Question of the day: https://leetcode.com/problems/longest-consecutive-sequence/#/description
Given an unsorted array of integers, find the length of the longest consecutive elements sequence.
For example,
Given [100, 4, 200, 1, 3, 2]
,
The longest consecutive elements sequence is [1, 2, 3, 4]
. Return its
length: 4
.
Your algorithm should run in O(n)
complexity.
Clarification questions: can I make any assumptions about the integers in the input array? I.e. is there a range like 0 - 100? Are all integers in the input array unique or can there be duplicates? Do duplicates count in consecutive sequences?
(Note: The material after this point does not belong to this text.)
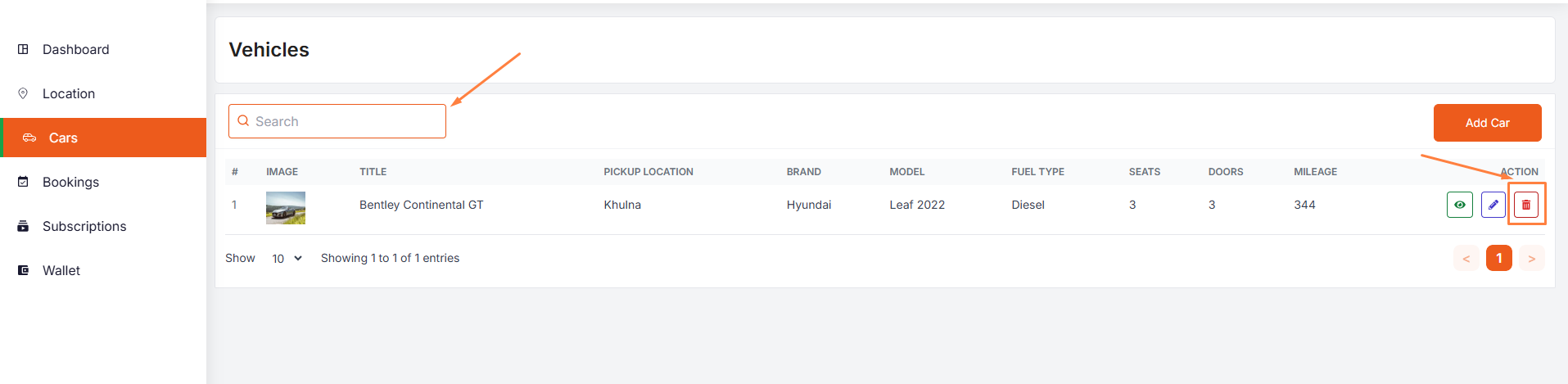Click the Dashboard grid icon in sidebar
Screen dimensions: 1568x384
(x=23, y=49)
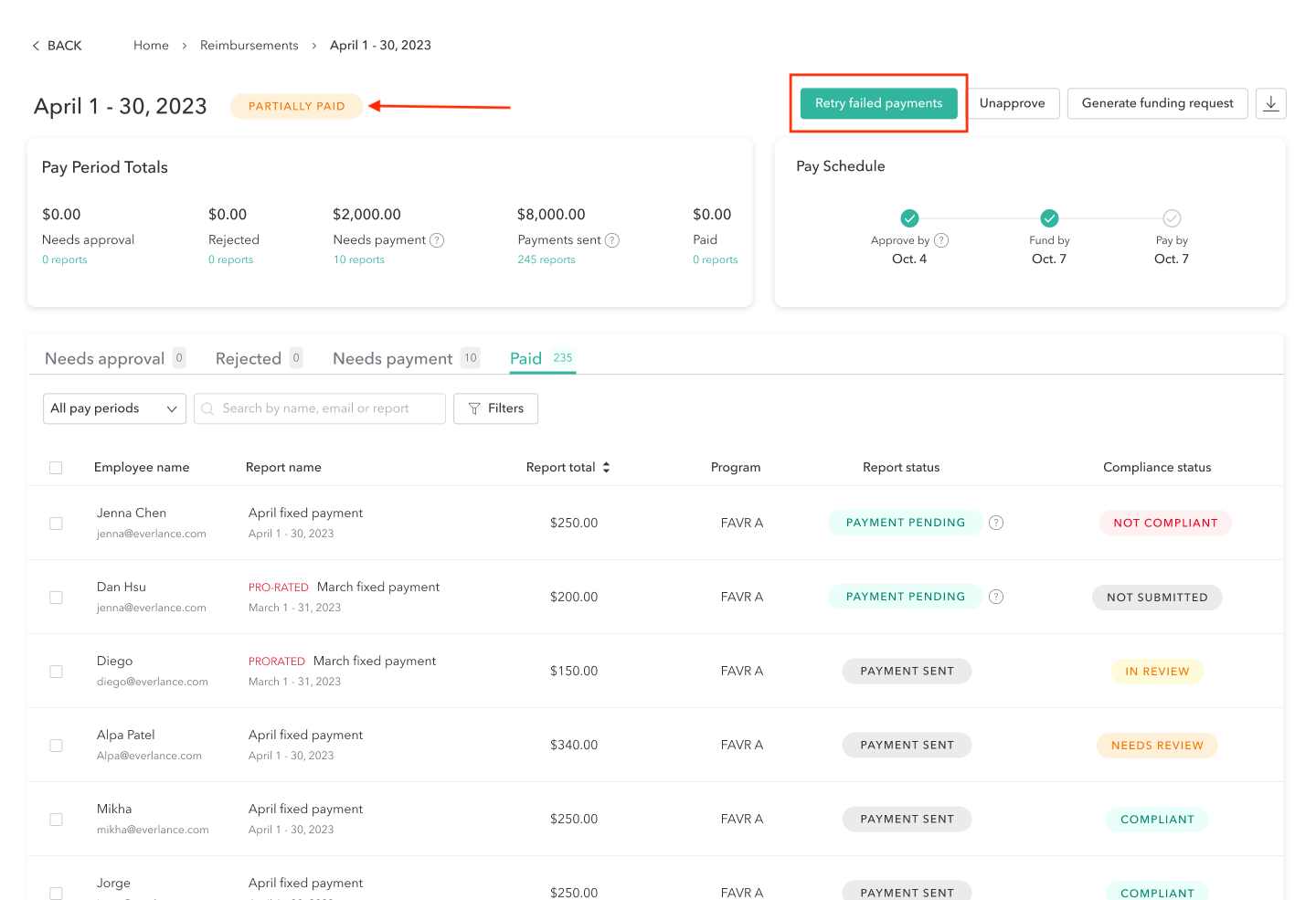
Task: Click info icon on Jenna Chen's payment status
Action: tap(996, 523)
Radix sort allows me to do a tradeoff on space for faster time complexity. The radix I can use here instead of digit-by-digit, is to treat the max valued element of the array as the limit of a single, theoretical digit. That way, in one additional pass through, I will have the input sorted. In a third pass through, I can count the longest consecutive sequence.
This approach is fine for input arrays with elements that aren't too large.
However, the runtime is actually proportional to the value of the largest element.
Both the runtime and space complexity are O(k)
where k
is the value of
the largest element.
Is there a better approach? Not sure. Let's code up the first solution and see if I can think of anything by the end.
Welp.. didn't actually solve the problem under the right constraints. How can I be more efficient?